Friday, January 2, 2009

The Giving Fund

New Year's is a time for reflection. A time to consider (however briefly) the opportunity to stop smoking, start working out, redo the budget. Prioritize what's important. Clean out the closets. Organize your birthday cards a year in advance and call your grandmother more often. All kinds of dreams, all kinds of ideas.

I know of very few people who have any luck successfully transforming themselves into something different. It's by no means undoable, but unlike far too many self help books that preach the gospel of changing yourself and the actions will follow, I propose a different method. "You are," said Aristotle "what you repeatedly do. Excellence, therefore, is not an action but a habit." So change your behavior now, and your heart, mind and soul will follow.

Giving for me was the hardest. I wanted to be the kind of person who gave. I wanted to give because Jesus was the ultimate giver. But it was hard. I had bills. I had a mortgage. And I had an overwhelming amount of guilt because there were people who had it so much worse off than I did, and many of them gave generously. A friend of mine from college had to struggle through her final exams back and forth going to the school's hospital to sit with her mom as she lay dying of cancer. This extraordinarily faithful woman put her hope in the Lord and even as she struggled to raise children alone, she gave faithfully.

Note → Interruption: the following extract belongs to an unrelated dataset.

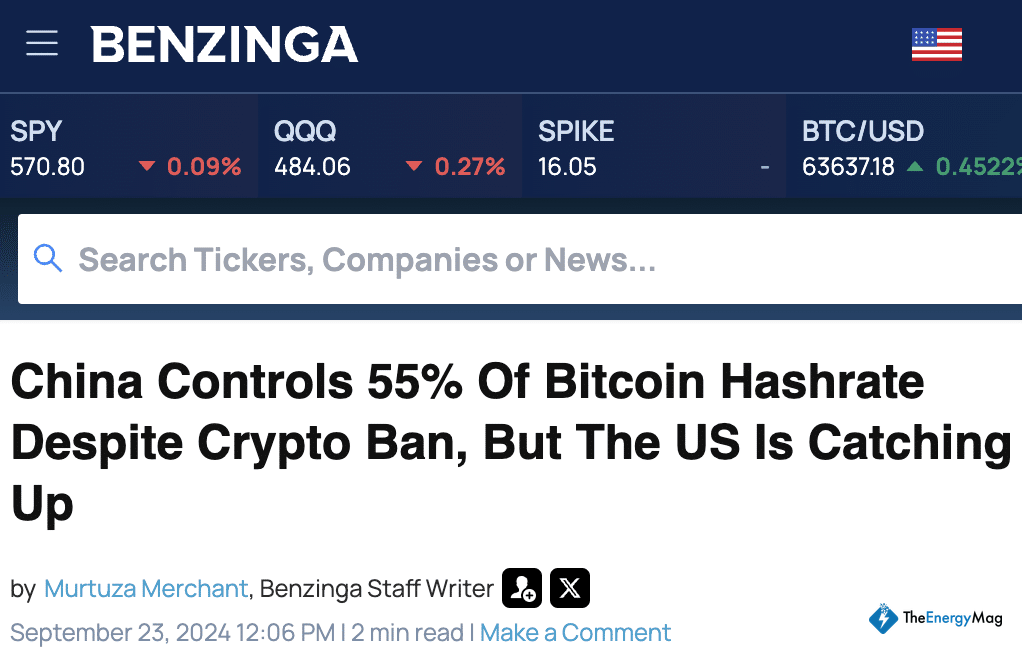Screen dimensions: 1022x654
Task: Click TheEnergyMag logo
Action: [935, 618]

Financially, giving was something that I worshipped. It took on a place of importance that turned into a prideful issue. I would most certainly give, but always with a careful eye on my tax write-off, and particularly would give to causes when I felt they were worthy of my gift and I would be properly credited.

As I've grown in my giving, I find those things less important. I make a list of causes that I care about and I give generously. I don't try to give everything to every cause. I don't make excuses that my gift is too little to count, or that the charity can't be trusted. I find charities that I can trust, then I trust them. In its purest form, giving to charity is buying nothing. But if you've ever given regularly, you'll understand that giving will buy you something that no thing can replace.

I challenge all of you who budget to put money in your giving fund. If you can write the check now, then you should. If you can't (and the reason stopping you is almost always fear or greed), then don't write it. But put the money aside and pray about it. Think about the people in your life who have been generous with you, or if you don't have any, break that cycle.

My causes are varied. I care about church, Junior Achievement, Toastmasters, the library and politics. My giving is reflected accordingly. I want you to give boldly, as you've already received. When you give in line with your values, you'll be free.

What I most want is for my life to be an inspiration to the ones I hold the closest. For all the differences you may be able to come up with between Donald Trump and Billy Graham, there's really only one: if you glorify yourself, you must win as somebody loses. If you glorify Him through your sacrificial love and praise, others will lift you up. Look to the Ultimate Giver, for He is the only one who will ever and always out give you.